The problem >>
Your answer must be an exact copy of the records below, with no pictures in it.

Start of Material provided

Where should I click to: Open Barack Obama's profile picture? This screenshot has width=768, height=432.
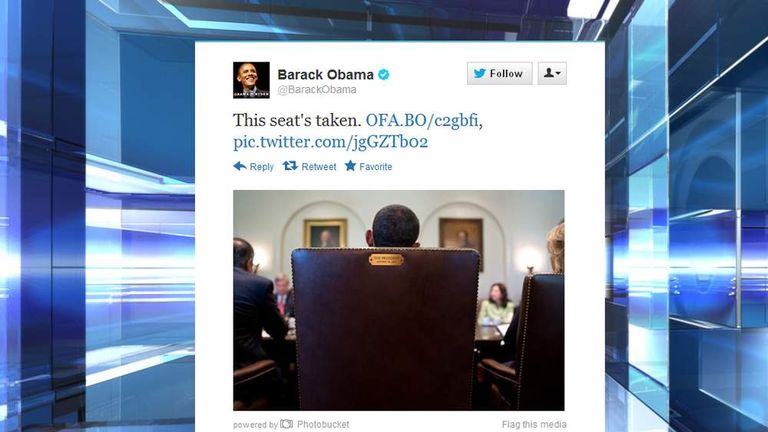pyautogui.click(x=251, y=80)
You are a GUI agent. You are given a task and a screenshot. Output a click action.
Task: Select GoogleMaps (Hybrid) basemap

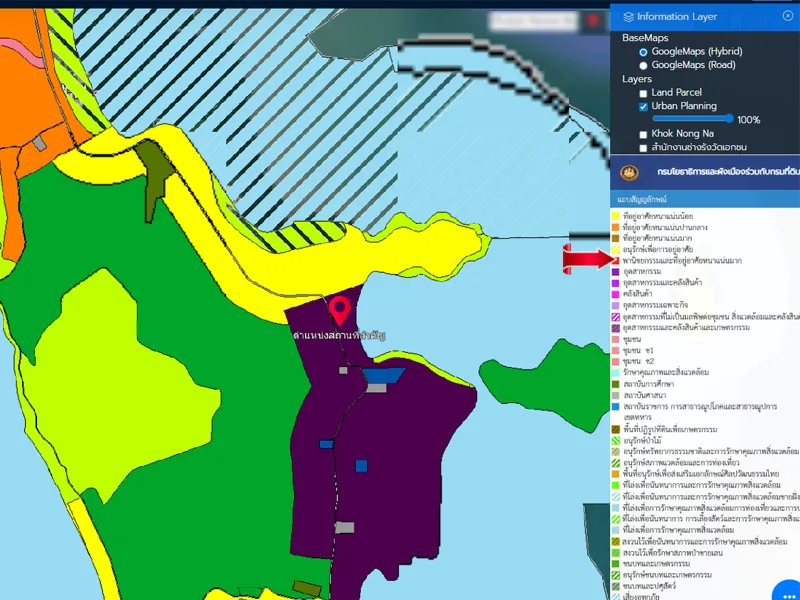pyautogui.click(x=643, y=51)
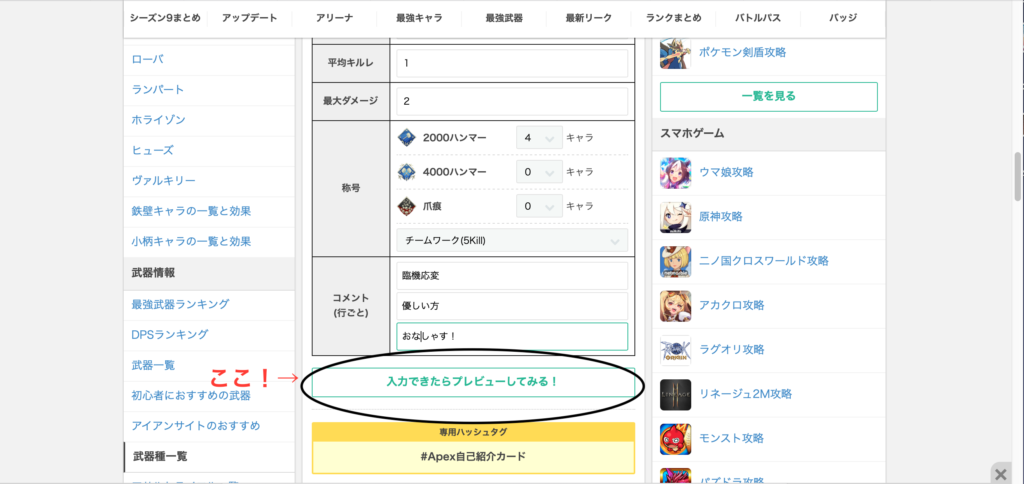Open the 2000ハンマー character count dropdown

click(539, 137)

End of Material provided

Output >>
Where should I click to: Open Barack Obama's profile picture? This screenshot has width=768, height=432.
pyautogui.click(x=251, y=80)
You are a GUI agent. You are given a task and a screenshot. Output a click action.
Task: Select GoogleMaps (Hybrid) basemap

pyautogui.click(x=643, y=51)
Open the 2000ハンマー character count dropdown

click(539, 137)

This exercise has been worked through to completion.